棚に並ぶのはおよそ5万匹のショウジョウバエ。突然変異体を含め、貴重なショウジョウバエが飼育されている

あらためて言うまでもないが、男でも女でもモテる人はモテるし、モテない人はモテない。悔しいと感じている人も少なくないだろう。そして、フッと思ってしまうものだ。そもそも身体の設計図ともいえる遺伝子が違うのじゃないか、と。

尾羽の長いオスのツバメや目玉模様の多いオスのクジャクが、メスにモテるという研究結果がある。さらに虫や鳥類、さまざまなほ乳類で、左右対称つまりシンメトリーな体をもつ個体は左右のバランスの悪い個体よりモテるとの説も報じられてもいる。?

こうした研究結果は、どこまで人間に当てはまるのだろうか? いまさらモテる遺伝子を手に入れられるわけでもないが、せめてモテる理由ぐらいは知っておきたい。そう思うのは人情だろう。そうした世間の声に後押しされ、遺伝子や動物行動学から人の恋愛行動を解説できる現代の「語り部」が誕生した。山元大輔先生もそのひとりである。

「スイスの研究グループが男子学生を44人集め、真新しいTシャツを着せて2晩寝かせ、そのTシャツのにおいを50人の女子学生にかがせる実験をしました。どんな感じか点数を付けさせたんですね。『ゲロゲロ』っていうのと、『何かいいわ』っていうのをね(笑)」

「すると、『イヤだ』と感じた女子学生とそのTシャツを着ていた男子学生のMHC遺伝子型の組み合わせが非常によく似ていることがわかりました。逆に、『いいな』と感じた女子学生とそのTシャツの男子学生はMHC遺伝子の型は遠く離れていたのです」

MHC遺伝子がつくるMHCタンパク質は、体内に侵入してくるウィルスや細菌などに対する門番の役割を果たすという。そのため、いろいろなMHC遺伝子をもつと「外敵」への抵抗力が高まる。つまりMHC遺伝子の違う相手とカップルになれば、病気などに強い子どもを産める可能性が高くなる。

なるほど!

山元先生は、ほとんど専門用語を使わず、実験の意味とそこから導き出される結論について笑いを交えて説明してくれた。聞いているだけで、素人の自分が生物系に強いのかと錯覚してしまいそうになるほどだ。女性誌などからの取材依頼が多いのもうなずける。

もちろん先生の話してくれた実験結果は、もともと無味乾燥の研究論文でしかなかった。それを分かりやすく要約し、さらに膨大な専門用語をひとつずつ平易な言葉に置き換え、わかりやすい例えを添え、笑いどころまで押さえて教えてくれるのである。これだけでもスゴイ!

悟りを開いたハエだと思ったらゲイのハエ

ショウジョウバエの行動が環境で変化しないよう、温度や湿度が一定の実験室で研究が進められる

しかし、これは先生の本業ではない。というのも、ショウジョウバエを使った行動遺伝学の分野において先生は世界的な研究者だからだ。
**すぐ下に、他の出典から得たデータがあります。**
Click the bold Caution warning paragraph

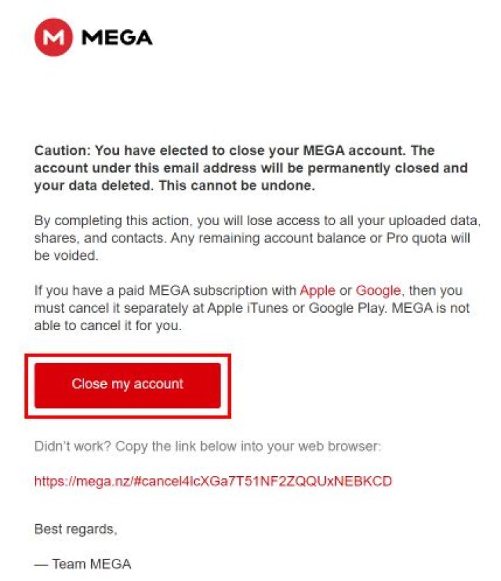251,168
ショウジョウバエの突然変異体から「ゲイ遺伝子」を探し出し、その塩基配列を世界で初めて完全に読みとったのが山元先生なのである。

「人工的に遺伝子を壊した突然変異体をつくって、性行動に変化が起こったショウジョウバエを8種類見つけました。交尾する相手をうっとりさせる羽音が音痴で出せないとか、交尾をすると交尾器が外れなくなるとか、オス嫌いでオスが寄ってくると顔面キックをするハエとかね」

そのなかに大発見につながるハエがいた。メスの顔色をうかがったりはするのに、求愛しようとしない「サトリ」突然変異体だ。
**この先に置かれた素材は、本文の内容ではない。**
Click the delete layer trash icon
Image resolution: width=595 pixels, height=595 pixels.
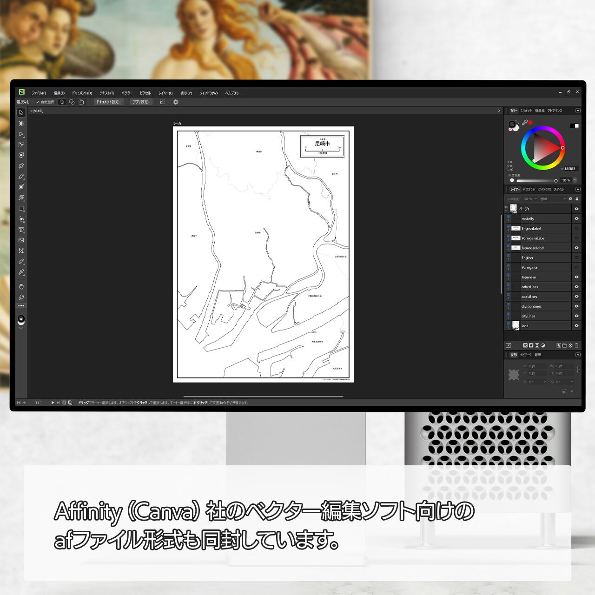pyautogui.click(x=577, y=345)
「性欲がないから『悟り』と(笑)。ところが調べてみると、相手がオスだと求愛するんです。さらに研究を進めた結果、サトリで壊されていた遺伝子がつくり出すタンパク質は、脳細胞をオスにする働きがありました。つまりサトリの脳は全体としてオスなのに、一部の神経細胞がメスだったのです。脳の雄雌がパッチ状になっているんですね。フェロモンを分析する中枢がメスになっているから、オスが近寄って来ると『すてきな殿方ね』とGOのシグナルを出す。ただし性行動をつかさどる神経回路は別の遺伝子がオス型につくり上げるので、求愛行動はオスのまま」

ハエの遺伝子研究から生まれる人の病気の治療法

ハエに赤と青の色をつけた2種類の糖を選ばせ、食べた割合を腹の色具合で見るために餌を着色する。

「世界を驚かせたサトリの論文が発表されたのが96年。現在、さらに研究が進み、サトリの遺伝子のつくり出す7種類ほどのタンパク質を特定し、遺伝子と行動の関連を以前より詳しく説明できるようになったという。
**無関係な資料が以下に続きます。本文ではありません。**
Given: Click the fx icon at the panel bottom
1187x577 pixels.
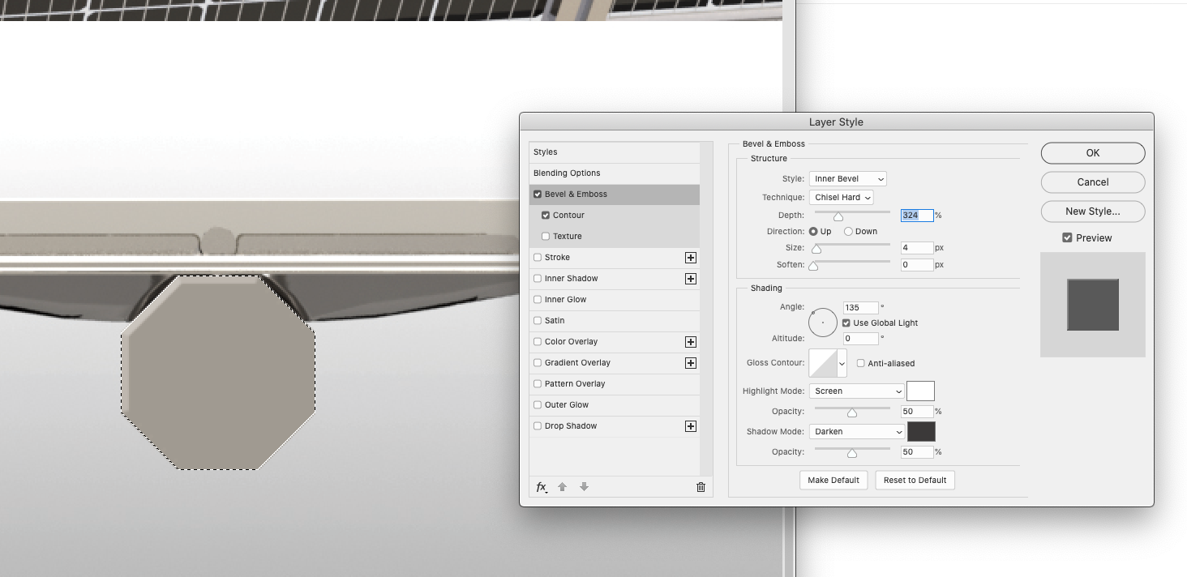Looking at the screenshot, I should (540, 486).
またサトリとは別の突然変異体から取り出した遺伝子が、人間で免疫不全症を引き起こす遺伝子と似ていることがわかり、病気の治療法開発に向けた研究も行なわれている。ショウジョウバエの遺伝子研究は人体の研究にも広がっていくものなのである。

それにしても、たったひとつの遺伝子がこれだけハエの行動を変えた事実に怖さを感じた人も多いだろう。ハエと人間の遺伝子に共通する部分があるなら、やはり人間の行動も遺伝子に支配されているのだろうか? 恋の行方さえも、遺伝子によって定められているのだろうか?

「人間の場合、恋愛には多様な要因が絡まっています。収入がいいとか、話が面白いとか、これらは遺伝子とは直接には関係しません。でも、そういう後天的な要素を全てはがしても人間1人ひとりの好みにはある種のバイアスがかかっている。MHCのTシャツ実験が示しているのは、そういうことなのです」

やはり虫やマウスと違って、人間には自由な意志があるらしい。行動遺伝学の第一人者からの言葉に、多くの人たちが胸をなで下ろすことだろう。

こんな生徒に来てほしい

のめり込む人ですね。没頭できることは誰でもあると思うんです。人間の充実感はあまり高級なことではなくて、むしろ動物的なもんじゃないでしょうか。『お腹がすいたから食べたい』というように疑うことなく何かに没頭できたら、それこそ人間の幸せだと思うんです。だから、私の研究室の内容にのめり込める学生に来てほしいですね。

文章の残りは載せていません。